En la mítica patria de la infancia
perfecta, la Navidad era la alegría de la vacación colmada de acontecimientos, una
cabalgata de emociones que comenzaba con la carta que aquel niño enviaba todos
los años a un destino que partía del cofre misterioso que un Rey Gaspar de
cartón piedra ofrecía a nuestra inocencia, camino de San Esteban. La Nochebuena
todavía no se había convertido en una cita indigesta con el exceso y la
hipocresía, y aún quedaban guiños suficientes al pretexto religioso de la
fiesta para abrigar un tanto el alma, mientras el cuerpo se reconfortaba con la
liturgia de la gamba y el mantecado.
En la mágica época de los días azules, la
Navidad se inauguraba con la dulce cantinela de los números de la lotería, que
nunca eran los que un niño en pijama vigilaba desde primera hora de la mañana
en el salón de la casa, procurando que no se le escapara ni una sola pedrea. De
la pureza de entonces poco queda hoy en los cientos de euros que dilapidamos por
compromiso social, por no quedarnos con cara de tonto si le toca al compañero
de trabajo, por la estúpida superstición que se activa en la mente cuando
aparece una cifra resultona brillando tras la barra del chiringuito, desde que
el gran recaudador tuvo la feliz idea de exacerbar la codicia del españolito
adelantando la venta de décimos al verano.
Las fecundas jornadas de la Navidad gozosa
transcurrían con ligereza persiguiendo el aguinaldo al que a duras penas se
accedía destrozando villancicos ante la puerta del vecino atónito. La actuación
solía terminar con más polvorones que duros en el bolsillo, pero el cénit del
disfrute llegaba con las escaramuzas por el barrio del día de los inocentes, festival
de bombas fétidas en los ascensores y tinta de pega en la camisa del amigo embromado.
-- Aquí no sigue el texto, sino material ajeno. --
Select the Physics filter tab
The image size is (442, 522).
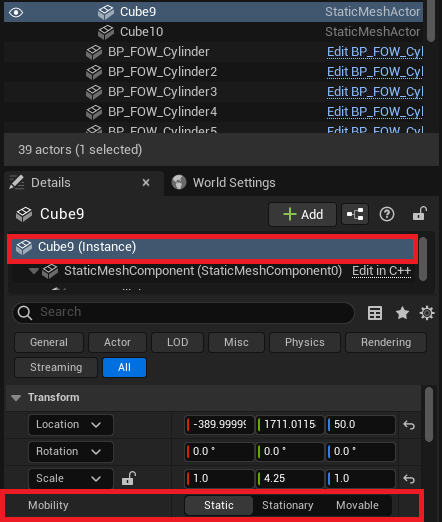point(305,342)
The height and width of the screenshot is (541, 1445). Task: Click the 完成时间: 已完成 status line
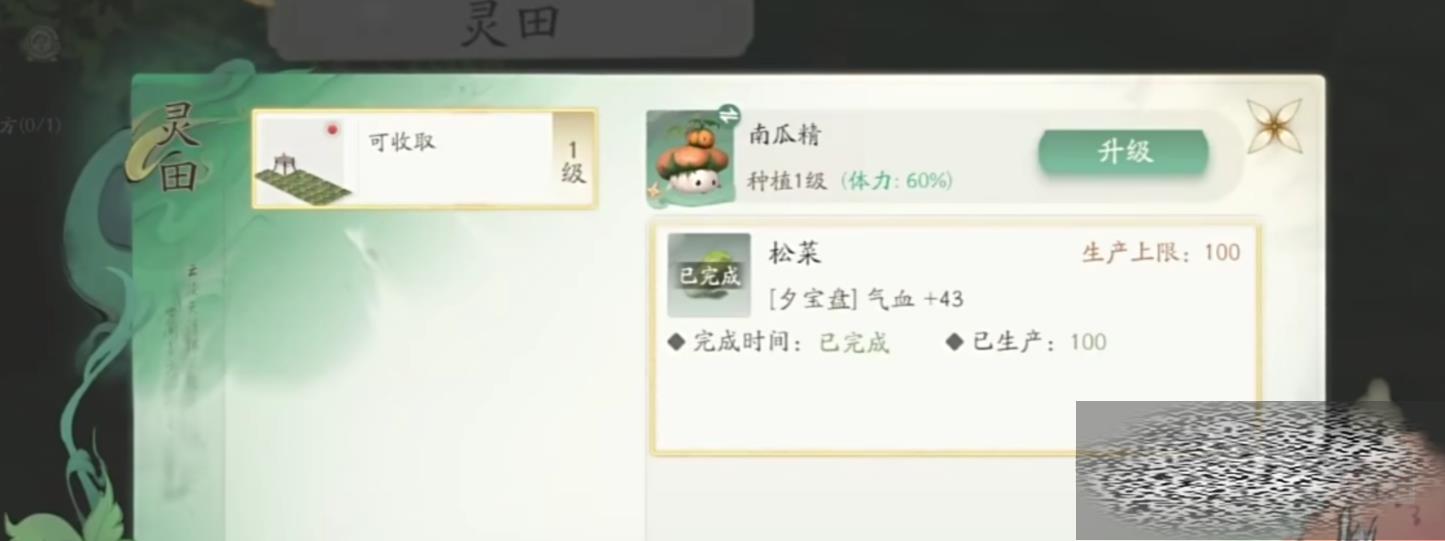[x=779, y=343]
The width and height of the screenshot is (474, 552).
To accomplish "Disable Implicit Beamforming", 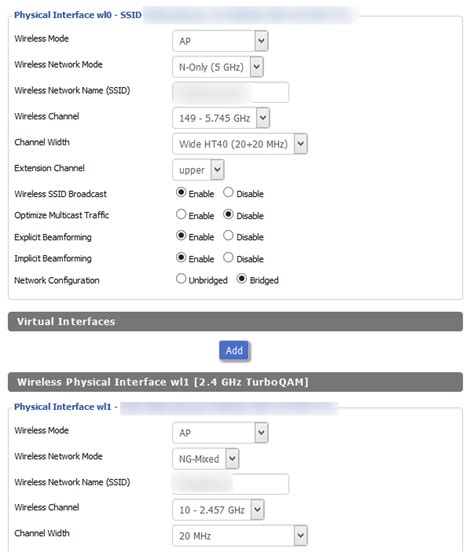I will pos(228,257).
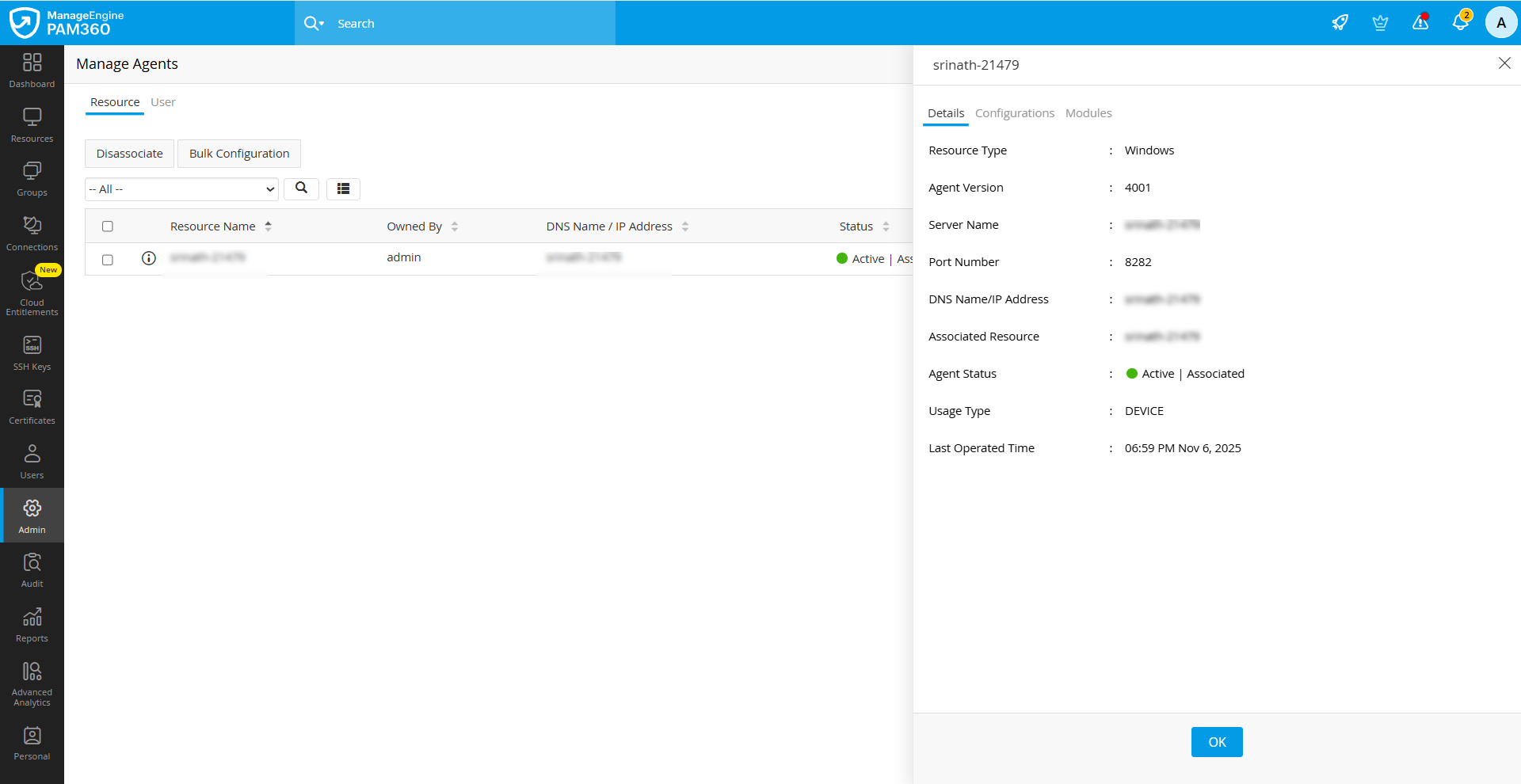
Task: Open the SSH Keys sidebar icon
Action: [32, 352]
Casi siempre nevaba, y era entonces cuando se desataban las hostilidades con el
bando enemigo en las barricadas del parque, y si esquivabas el descalabro de la
piedra oculta en la bola asesina, regresabas a casa con la fortuna de la plenitud
en el rostro helado y la dicha en el corazón caliente.
Hoy la batalla es de otro tipo y consiste
en atravesar estas fechas sin que la felicidad obligatoria te agreda demasiado,
y el infantilismo circundante no te lleve a emular más allá de lo inevitable,
el despilfarro sin causa y el exhibicionismo general. La Navidad debiera ser para
los niños y sólo para ellos. Los adultos nos agarramos a su calor como a una
tabla de salvación que nos ofrece una tregua ficticia contra los naufragios
cotidianos, pero el invierno seguirá cuando se apaguen las luces. Sería
conveniente no desmontar el árbol por lo menos hasta agosto, para intentar que la
solidaridad prodigada a tiempo parcial tenga contrato indefinido y el espíritu
que anestesia la crueldad en estas fiestas tan entrañables no se esfume cuando
desaparezca el espumillón de los escaparates. Tras los fastos interminables del
solsticio, acecha la cuesta de enero.